══ Data section ══
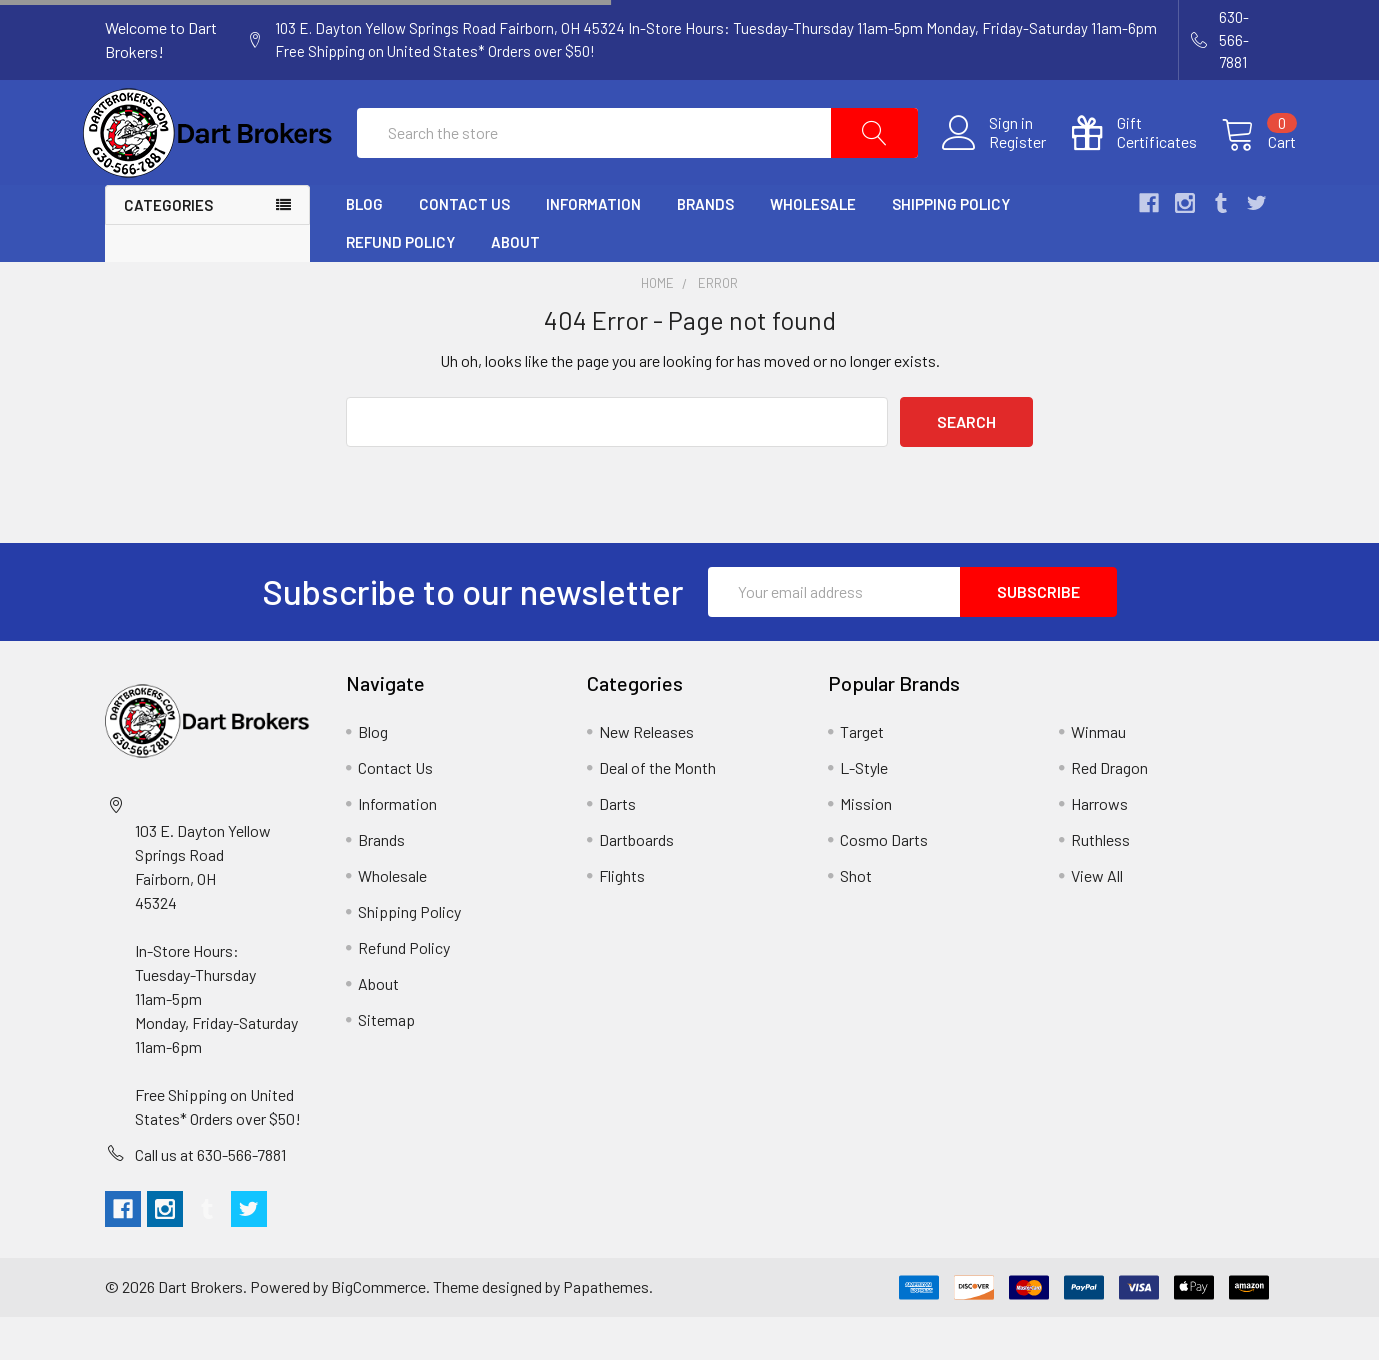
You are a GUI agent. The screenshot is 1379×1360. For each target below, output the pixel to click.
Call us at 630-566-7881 (210, 1197)
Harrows (1099, 846)
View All (1097, 918)
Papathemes (606, 1330)
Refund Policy (400, 286)
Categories (168, 249)
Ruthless (1100, 882)
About (515, 286)
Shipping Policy (951, 248)
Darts (617, 846)
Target (862, 774)
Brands (705, 248)
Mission (866, 846)
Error (718, 327)
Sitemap (386, 1062)
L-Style (864, 810)
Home (657, 327)
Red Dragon (1109, 810)
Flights (622, 918)
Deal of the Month (657, 810)
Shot (856, 918)
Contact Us (464, 248)
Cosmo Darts (884, 882)
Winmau (1098, 774)
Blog (364, 248)
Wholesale (813, 248)
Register (996, 164)
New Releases (646, 774)
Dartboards (636, 882)
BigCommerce (378, 1330)
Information (593, 248)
═══
**Job**
Rewrite every line of the records above, including the requests, and shift each click coordinate by adding 75 to both its x and y values. Leave out the picture.

**The answer**
You are a GUI agent. The screenshot is 1379×1360. For each target below, output the pixel to click.
Call us at 630-566-7881 (285, 1272)
Harrows (1174, 921)
View All (1172, 993)
Papathemes (681, 1405)
Refund Policy (475, 361)
Categories (243, 324)
Ruthless (1175, 957)
About (590, 361)
Shipping Policy (1026, 323)
Darts (692, 921)
Target (937, 849)
Brands (780, 323)
Mission (941, 921)
Error (793, 402)
Sitemap (461, 1137)
L-Style (939, 885)
Home (732, 402)
Red Dragon (1184, 885)
Flights (697, 993)
Deal of the Month (732, 885)
Shot (931, 993)
Contact Us (539, 323)
Cosmo Darts (959, 957)
Winmau (1173, 849)
Blog (439, 323)
Wholesale (888, 323)
Register (1071, 239)
New Releases (721, 849)
Dartboards (711, 957)
BigCommerce (453, 1405)
Information (668, 323)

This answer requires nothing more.